Streamflow forecasting in ungauged basins with CNN-LSTM and radar-based precipitation

Predicting high-resolution streamflow in ungauged basins remains a fundamental challenge in hydrology. This study addresses this challenge by developing a novel dual-stream CNN-LSTM architecture that separately processes dynamic meteorological inputs and static watershed characteristics to capture complex spatiotemporal hydrological processes. The model was evaluated across 35 natural watersheds in South Korea using 1 km resolution radar-based precipitation and watershed data at 10-minute intervals. Our approach achieved a mean Nash-Sutcliffe Efficiency of 0.59 (±0.12), significantly outperforming both non-CNN and lumped baseline models. Flow regime analysis revealed consistent improvements across all flow conditions, though challenges in peak flow prediction remain. Water balance analysis demonstrated improved physical consistency compared to lumped model.
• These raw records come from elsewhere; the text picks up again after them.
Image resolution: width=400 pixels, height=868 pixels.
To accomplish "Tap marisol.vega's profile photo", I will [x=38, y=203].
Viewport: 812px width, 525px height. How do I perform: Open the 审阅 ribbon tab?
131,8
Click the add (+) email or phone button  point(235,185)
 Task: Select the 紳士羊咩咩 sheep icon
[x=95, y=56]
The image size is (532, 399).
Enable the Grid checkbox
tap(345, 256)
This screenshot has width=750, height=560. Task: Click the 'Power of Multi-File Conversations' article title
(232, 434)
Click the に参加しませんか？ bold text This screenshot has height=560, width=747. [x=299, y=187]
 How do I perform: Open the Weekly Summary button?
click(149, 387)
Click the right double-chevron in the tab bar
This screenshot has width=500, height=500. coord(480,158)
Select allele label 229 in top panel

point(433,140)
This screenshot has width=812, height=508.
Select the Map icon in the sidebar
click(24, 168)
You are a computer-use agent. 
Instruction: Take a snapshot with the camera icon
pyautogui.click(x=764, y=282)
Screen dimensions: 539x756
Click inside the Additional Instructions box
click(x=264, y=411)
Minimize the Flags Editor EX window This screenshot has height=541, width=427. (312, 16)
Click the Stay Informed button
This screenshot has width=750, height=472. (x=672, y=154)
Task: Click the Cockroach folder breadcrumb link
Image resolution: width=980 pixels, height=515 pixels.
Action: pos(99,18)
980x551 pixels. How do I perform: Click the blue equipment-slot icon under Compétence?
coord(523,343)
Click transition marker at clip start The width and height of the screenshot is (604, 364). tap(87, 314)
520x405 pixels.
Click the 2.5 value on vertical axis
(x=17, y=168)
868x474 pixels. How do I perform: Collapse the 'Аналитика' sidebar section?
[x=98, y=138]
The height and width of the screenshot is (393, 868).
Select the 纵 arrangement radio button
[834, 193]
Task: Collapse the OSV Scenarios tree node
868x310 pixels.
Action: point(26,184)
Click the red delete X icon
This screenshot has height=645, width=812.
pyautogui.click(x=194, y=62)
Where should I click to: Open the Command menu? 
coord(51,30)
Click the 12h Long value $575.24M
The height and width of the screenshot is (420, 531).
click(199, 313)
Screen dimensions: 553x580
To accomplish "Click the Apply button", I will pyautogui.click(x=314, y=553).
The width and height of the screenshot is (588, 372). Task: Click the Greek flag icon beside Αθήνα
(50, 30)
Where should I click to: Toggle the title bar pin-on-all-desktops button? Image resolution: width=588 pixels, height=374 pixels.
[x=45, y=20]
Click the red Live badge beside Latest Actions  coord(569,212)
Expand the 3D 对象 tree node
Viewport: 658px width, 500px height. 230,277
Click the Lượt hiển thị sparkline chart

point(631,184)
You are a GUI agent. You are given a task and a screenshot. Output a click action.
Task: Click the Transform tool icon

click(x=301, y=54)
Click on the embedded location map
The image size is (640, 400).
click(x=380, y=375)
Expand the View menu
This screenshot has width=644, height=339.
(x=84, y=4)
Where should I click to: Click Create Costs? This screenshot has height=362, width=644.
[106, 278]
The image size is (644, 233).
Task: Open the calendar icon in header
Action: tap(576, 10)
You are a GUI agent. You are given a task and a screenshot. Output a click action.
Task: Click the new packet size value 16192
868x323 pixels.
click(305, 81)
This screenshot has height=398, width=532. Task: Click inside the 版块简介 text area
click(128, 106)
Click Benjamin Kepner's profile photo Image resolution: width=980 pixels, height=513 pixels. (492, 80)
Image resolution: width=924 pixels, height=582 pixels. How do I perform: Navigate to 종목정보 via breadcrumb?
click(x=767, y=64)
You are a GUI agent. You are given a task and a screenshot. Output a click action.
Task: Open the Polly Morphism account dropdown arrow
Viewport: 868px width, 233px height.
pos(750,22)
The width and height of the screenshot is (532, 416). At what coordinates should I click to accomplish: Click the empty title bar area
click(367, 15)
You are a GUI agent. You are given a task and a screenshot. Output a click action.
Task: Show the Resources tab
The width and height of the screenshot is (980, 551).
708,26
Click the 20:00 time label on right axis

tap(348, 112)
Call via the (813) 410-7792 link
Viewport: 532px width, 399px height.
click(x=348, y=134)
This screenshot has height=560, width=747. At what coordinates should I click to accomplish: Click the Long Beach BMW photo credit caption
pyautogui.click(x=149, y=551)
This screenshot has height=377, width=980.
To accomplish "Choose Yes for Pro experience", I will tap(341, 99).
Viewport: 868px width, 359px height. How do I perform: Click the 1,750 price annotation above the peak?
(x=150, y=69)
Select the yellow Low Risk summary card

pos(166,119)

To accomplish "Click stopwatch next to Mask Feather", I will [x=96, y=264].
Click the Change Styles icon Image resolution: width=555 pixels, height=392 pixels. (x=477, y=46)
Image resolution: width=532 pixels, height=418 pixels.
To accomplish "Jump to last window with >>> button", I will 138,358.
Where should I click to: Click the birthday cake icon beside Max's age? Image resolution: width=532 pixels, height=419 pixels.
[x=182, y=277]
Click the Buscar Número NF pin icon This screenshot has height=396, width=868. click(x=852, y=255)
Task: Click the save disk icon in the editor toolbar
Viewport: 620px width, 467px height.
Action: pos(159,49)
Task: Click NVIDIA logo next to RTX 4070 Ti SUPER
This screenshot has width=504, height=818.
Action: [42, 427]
Statistical analysis identified hydrological variability as the primary performance-limiting factor, while input sensitivity testing confirmed flow accumulation raster data as the most critical spatial variable. Through controlled experiments, we demonstrated that the model can capture fundamental hydrological processes and physically plausible spatial runoff patterns, even without being given explicit information about the underlying physical phenomena.